▸ **Exercise details**
All the data that follows should be repeated exactly, without a single picture.
--- Entries supplied ---
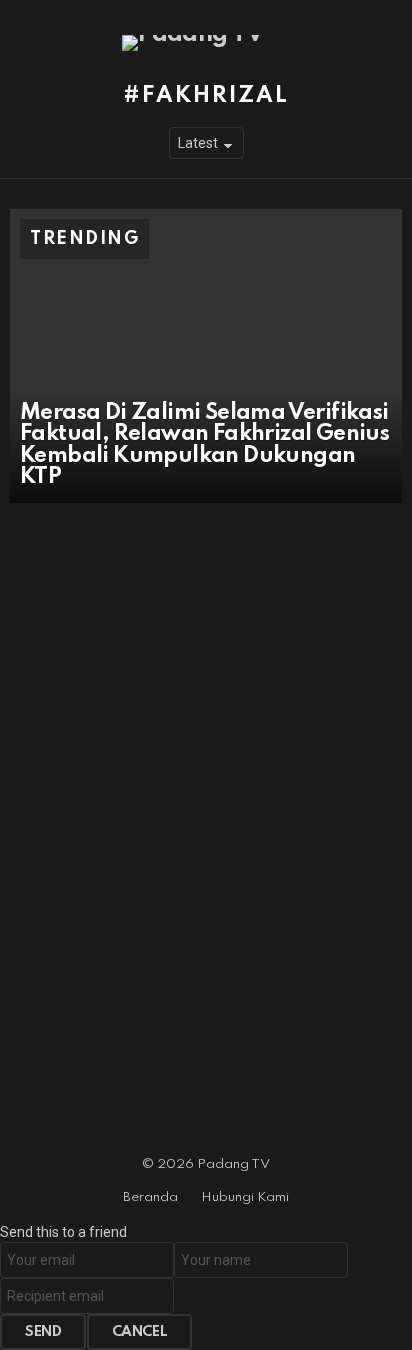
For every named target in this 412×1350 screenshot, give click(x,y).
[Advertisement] (206, 749)
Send (43, 1332)
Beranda (150, 1197)
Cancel (140, 1332)
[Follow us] (390, 43)
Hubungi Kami (245, 1197)
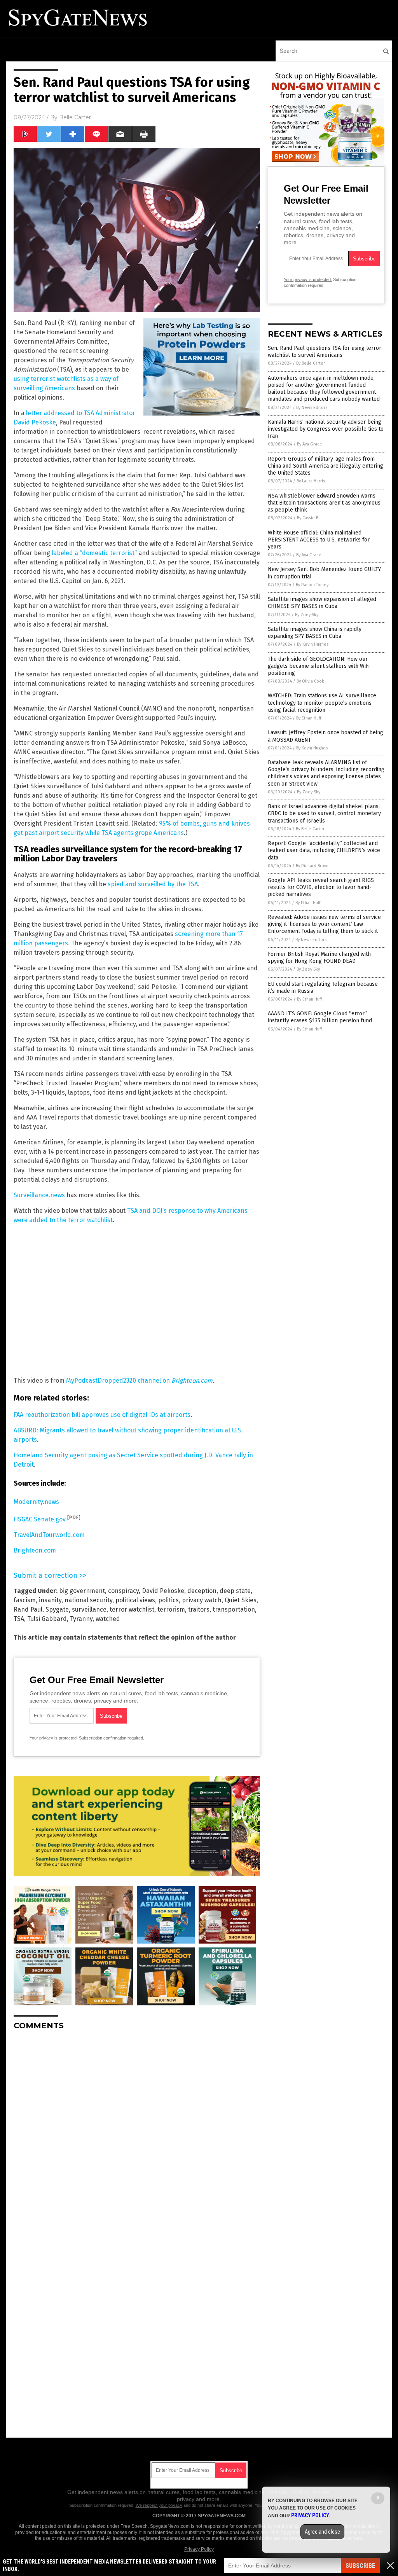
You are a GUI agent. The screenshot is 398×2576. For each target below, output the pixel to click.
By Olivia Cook (310, 681)
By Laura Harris (311, 481)
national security (88, 1600)
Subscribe (360, 2565)
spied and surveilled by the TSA (153, 884)
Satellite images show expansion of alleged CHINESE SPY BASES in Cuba (322, 603)
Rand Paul (28, 1609)
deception (201, 1591)
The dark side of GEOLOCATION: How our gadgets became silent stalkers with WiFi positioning (319, 666)
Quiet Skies (241, 1600)
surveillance (89, 1609)
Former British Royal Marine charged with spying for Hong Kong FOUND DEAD (319, 957)
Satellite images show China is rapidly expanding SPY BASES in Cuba (314, 632)
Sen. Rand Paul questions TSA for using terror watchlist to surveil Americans (324, 351)
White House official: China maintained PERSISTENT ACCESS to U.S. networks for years (319, 539)
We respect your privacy (159, 2505)
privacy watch (202, 1600)
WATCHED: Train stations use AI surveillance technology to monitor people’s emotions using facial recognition (322, 702)
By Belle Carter (310, 363)
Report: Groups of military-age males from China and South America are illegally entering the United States (325, 466)
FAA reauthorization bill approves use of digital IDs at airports (102, 1414)
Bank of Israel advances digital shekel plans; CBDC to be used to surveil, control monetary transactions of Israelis (324, 813)
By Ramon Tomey (312, 584)
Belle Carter (75, 117)
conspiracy (123, 1591)
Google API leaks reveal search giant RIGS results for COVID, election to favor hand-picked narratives (321, 887)
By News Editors (311, 407)
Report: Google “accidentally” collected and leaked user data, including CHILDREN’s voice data (324, 850)
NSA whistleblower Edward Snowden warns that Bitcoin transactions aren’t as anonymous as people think (324, 502)
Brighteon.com (35, 1550)
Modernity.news (36, 1501)
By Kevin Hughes (312, 644)
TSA (19, 1618)
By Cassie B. (308, 517)
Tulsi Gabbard (47, 1618)
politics (168, 1600)
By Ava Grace (309, 444)
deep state (235, 1591)
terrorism (171, 1609)
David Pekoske (163, 1591)
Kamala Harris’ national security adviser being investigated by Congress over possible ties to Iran (326, 429)
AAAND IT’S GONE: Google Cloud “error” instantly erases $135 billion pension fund (320, 1017)
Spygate (57, 1609)
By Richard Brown (313, 865)
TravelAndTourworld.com (49, 1535)
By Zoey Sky (306, 614)
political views (135, 1600)
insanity (50, 1600)
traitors (198, 1609)
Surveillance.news (39, 1195)
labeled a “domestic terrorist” (94, 553)
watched (108, 1618)
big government (82, 1591)
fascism (25, 1600)
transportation (234, 1609)
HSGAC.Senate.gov (40, 1519)
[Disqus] (137, 2133)
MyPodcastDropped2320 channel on (139, 1380)
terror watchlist (132, 1609)
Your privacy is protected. (54, 1738)
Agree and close (322, 2532)
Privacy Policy (199, 2549)
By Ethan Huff (308, 718)
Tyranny (81, 1618)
---
▸ **Answer space**
For every named target in this 412×1350 screenshot, give click(x,y).
[Advertisement] (206, 749)
Send (43, 1332)
Beranda (150, 1197)
Cancel (140, 1332)
[Follow us] (390, 43)
Hubungi Kami (245, 1197)
You are a GUI agent. The screenshot is 398×2576. For each target below, output the pixel to click.
By Olivia Cook (310, 681)
By Laura Harris (311, 481)
national security (88, 1600)
Subscribe (360, 2565)
spied and surveilled by the TSA (153, 884)
Satellite images show expansion of alleged CHINESE SPY BASES in Cuba (322, 603)
Rand Paul (28, 1609)
deception (201, 1591)
The dark side of GEOLOCATION: How our gadgets became silent stalkers with WiFi positioning (319, 666)
Quiet Skies (241, 1600)
surveillance (89, 1609)
Former British Royal Marine charged with spying for Hong Kong FOUND DEAD (319, 957)
Satellite images show China is rapidly expanding SPY BASES in Cuba (314, 632)
Sen. Rand Paul questions TSA for using terror watchlist to surveil Americans (324, 351)
White House official: China maintained PERSISTENT ACCESS to U.S. networks for years (319, 539)
We respect your privacy (159, 2505)
privacy watch (202, 1600)
WATCHED: Train stations use AI surveillance technology to monitor people’s emotions using facial recognition (322, 702)
By Belle Carter (310, 363)
Report: Groups of military-age males from China and South America are illegally entering the United States (325, 466)
FAA reauthorization bill approves use of digital IDs at airports (102, 1414)
Bank of Israel advances digital shekel plans; CBDC to be used to surveil, control monetary transactions of Israelis (324, 813)
By Ramon Tomey (312, 584)
Belle Carter (75, 117)
conspiracy (123, 1591)
Google API leaks reveal search giant RIGS results for COVID, election to favor hand-picked narratives (321, 887)
By News Editors (311, 407)
Report: Google “accidentally” collected and leaked user data, including CHILDREN’s voice data (324, 850)
NSA whistleblower Edward Snowden warns that Bitcoin transactions aren’t as anonymous as people think (324, 502)
Brighteon.com (35, 1550)
Modernity.news (36, 1501)
By Kevin Hughes (312, 644)
TSA (19, 1618)
By Cassie B. (308, 517)
Tulsi Gabbard (47, 1618)
politics (168, 1600)
By Ava Grace (309, 444)
deep state (235, 1591)
terrorism (171, 1609)
David Pekoske (163, 1591)
Kamala Harris’ national security adviser being investigated by Congress over possible ties to Iran (326, 429)
AAAND IT’S GONE: Google Cloud “error” instantly erases $135 billion pension fund (320, 1017)
Spygate (57, 1609)
By Richard Brown (313, 865)
TravelAndTourworld.com (49, 1535)
By Zoey Sky (306, 614)
political views (135, 1600)
insanity (50, 1600)
traitors (198, 1609)
Surveillance.news (39, 1195)
labeled a “domestic terrorist” (94, 553)
watched (108, 1618)
big government (82, 1591)
fascism (25, 1600)
transportation (234, 1609)
HSGAC.Senate.gov (40, 1519)
[Disqus] (137, 2133)
MyPodcastDropped2320 channel on (139, 1380)
terror watchlist (132, 1609)
Your privacy is protected. (54, 1738)
Agree and close (322, 2532)
Privacy Policy (199, 2549)
By Ethan Huff (308, 718)
Tyranny (81, 1618)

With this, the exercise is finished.